Wednesday, January 13, 2016
CLIENT UPDATE: FUND FORMATION & INVESTMENT MANAGEMENT
Annual Updating Reminder
Each state and federally registered investment adviser must file an annual updating amendment to its Form ADV Part 1A and Part 2A (the Brochure). The annual amendment must be filed within 90 days of the adviser’s fiscal year end via the Investment Adviser Registration Depository. This means that an adviser with a December 31 fiscal year end must file by March 30, 2016.
In addition, within 120 days of its fiscal year end, each adviser must deliver to clients the updated Brochure.
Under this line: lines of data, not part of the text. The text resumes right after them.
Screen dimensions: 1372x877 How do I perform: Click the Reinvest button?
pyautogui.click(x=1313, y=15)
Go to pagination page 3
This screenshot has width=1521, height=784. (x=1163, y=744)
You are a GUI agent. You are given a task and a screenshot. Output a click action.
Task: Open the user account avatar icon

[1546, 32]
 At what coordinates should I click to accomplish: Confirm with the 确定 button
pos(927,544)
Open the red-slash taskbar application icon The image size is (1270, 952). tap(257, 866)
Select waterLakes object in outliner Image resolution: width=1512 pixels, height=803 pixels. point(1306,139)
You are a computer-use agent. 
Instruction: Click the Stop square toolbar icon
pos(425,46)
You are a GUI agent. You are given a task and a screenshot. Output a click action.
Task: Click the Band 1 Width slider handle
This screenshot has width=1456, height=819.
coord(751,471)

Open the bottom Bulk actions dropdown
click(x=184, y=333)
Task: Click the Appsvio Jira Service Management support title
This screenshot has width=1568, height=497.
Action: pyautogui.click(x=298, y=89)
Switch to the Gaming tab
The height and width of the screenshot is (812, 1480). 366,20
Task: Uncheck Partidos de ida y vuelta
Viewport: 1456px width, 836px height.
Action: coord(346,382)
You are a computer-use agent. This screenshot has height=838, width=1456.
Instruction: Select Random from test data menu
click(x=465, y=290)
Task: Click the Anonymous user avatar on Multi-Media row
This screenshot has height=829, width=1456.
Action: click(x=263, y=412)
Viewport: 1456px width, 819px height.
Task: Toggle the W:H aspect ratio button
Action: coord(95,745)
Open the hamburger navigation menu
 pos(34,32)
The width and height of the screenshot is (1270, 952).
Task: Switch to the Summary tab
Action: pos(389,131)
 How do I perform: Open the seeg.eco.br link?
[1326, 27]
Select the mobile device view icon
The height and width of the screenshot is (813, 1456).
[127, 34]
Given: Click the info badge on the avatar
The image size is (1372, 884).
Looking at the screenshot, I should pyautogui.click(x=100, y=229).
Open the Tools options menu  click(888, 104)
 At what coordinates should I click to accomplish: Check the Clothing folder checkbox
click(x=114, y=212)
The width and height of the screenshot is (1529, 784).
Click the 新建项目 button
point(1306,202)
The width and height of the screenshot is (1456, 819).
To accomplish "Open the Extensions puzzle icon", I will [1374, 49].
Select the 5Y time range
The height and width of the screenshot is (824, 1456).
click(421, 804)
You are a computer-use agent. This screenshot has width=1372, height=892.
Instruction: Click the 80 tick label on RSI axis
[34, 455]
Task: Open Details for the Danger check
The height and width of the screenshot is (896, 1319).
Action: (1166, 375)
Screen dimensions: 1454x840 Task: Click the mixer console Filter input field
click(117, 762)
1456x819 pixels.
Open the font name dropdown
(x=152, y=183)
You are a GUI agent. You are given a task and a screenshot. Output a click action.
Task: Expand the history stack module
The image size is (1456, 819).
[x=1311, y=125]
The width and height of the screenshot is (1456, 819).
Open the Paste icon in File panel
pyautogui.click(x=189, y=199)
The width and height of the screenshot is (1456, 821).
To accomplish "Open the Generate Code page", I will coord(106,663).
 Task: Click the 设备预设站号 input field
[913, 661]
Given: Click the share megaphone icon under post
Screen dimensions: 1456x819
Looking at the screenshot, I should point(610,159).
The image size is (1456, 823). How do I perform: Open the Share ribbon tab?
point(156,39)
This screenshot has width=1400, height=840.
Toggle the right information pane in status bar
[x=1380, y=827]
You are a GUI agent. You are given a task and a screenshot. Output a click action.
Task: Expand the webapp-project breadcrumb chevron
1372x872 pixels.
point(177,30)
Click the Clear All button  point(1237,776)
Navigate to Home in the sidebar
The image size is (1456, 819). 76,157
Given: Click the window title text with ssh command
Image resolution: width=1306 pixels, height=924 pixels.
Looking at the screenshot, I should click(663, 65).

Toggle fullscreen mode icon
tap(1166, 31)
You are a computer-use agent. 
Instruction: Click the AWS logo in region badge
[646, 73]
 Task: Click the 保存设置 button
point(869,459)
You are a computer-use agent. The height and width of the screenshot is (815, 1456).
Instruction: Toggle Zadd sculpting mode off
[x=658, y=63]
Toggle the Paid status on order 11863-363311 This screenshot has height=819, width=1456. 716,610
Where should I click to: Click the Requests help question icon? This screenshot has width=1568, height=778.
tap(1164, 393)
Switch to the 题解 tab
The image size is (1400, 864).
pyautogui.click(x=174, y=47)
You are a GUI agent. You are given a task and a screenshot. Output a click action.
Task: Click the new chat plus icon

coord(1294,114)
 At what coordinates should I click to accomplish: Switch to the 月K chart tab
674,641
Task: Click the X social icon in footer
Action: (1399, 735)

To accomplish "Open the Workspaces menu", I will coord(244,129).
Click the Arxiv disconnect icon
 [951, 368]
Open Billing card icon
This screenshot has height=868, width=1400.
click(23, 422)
Alternatively, an adviser may deliver a summary of material changes accompanied by an offer to provide the updated Brochure free of charge.
Uncertainty Among Chief Compliance Officers
The Securities and Exchange Commission appeared to place increased scrutiny on Chief Compliance Officers in 2015. Specifically, the SEC brought three noteworthy enforcement actions this year where the CCO was personally held liable for failing to create and implement compliance policies and procedures that should have detected the alleged fraud occurring at the firms.[1] Realizing that the recent enforcement actions had CCOs feeling uneasy, two SEC Commissioners released public statements in support of CCOs and acknowledged the important role they play in investor protection. One Commissioner stressed that the SEC does not bring enforcement actions against CCOs “who take their jobs seriously and do their jobs competently, diligently, and in good faith to protect investors.”[2]
Even with the SEC’s attempts to reassure CCOs, it is hard not to take note of the three enforcement actions this year. In the midst of such uncertainty, advisers and their CCOs should continue to review their policies and procedures and ensure such policies and procedures are tailored to their advisory business model. Additionally, as part of the annual review, advisers and their CCOs should confirm that all of the written policies and procedures are actually being implemented and that such implementation is being documented.
Exam Priority Heading into New Year: Cybersecurity
Since 2014 the Office of Compliance Inspections and Examinations has issued multiple risk alerts regarding cybersecurity. In 2015 the Division of Investment Management joined the OCIE by issuing a cybersecurity guidance update. So, it should come as no surprise that the SEC recently brought its first cybersecurity-related enforcement action. In September, the SEC settled charges with an adviser for failure to establish the required cybersecurity policies and procedures in advance of a breach that comprised the personally identifiable information of clients. The firm responded promptly and there was no indication of financial harm to the firm’s clients, however, the SEC still brought the enforcement action which resulted in a $75,000 penalty. The SEC has made its expectations clear: it expects, advisers to have written cybersecurity policies and procedures in place that are tailored to each adviser’s business.
[1] In the Matter of SFX Financial Advisory Management Enterprises, Inc. and Eugene S. Mason, Advisers Act Release No. 4116 (June 15, 2015); In the Matter of Blackrock Advisors, LLC and Bartholomew A. Battista, Advisers Act Release No. 4065 (Apr. 20, 2015); In the Matter of Fenway Partners, LLC, Peter Lamm, William Gregory Smart, Timothy Mayhew, Jr., and Walter Wiacek, CPA, Advisers Act Release No. 4253 (November 3, 2015).
[2] Commissioner Daniel M. Gallagher, Statement on Recent SEC Settlements Charging Chief Compliance Officers with Violations of Investment Advisers Act Rule 206(4)-7, (June 18, 2015), available here. Luis A. Aguilar, The Role of the Chief Compliance Officers Must be Supported, (June 29, 2015), available here.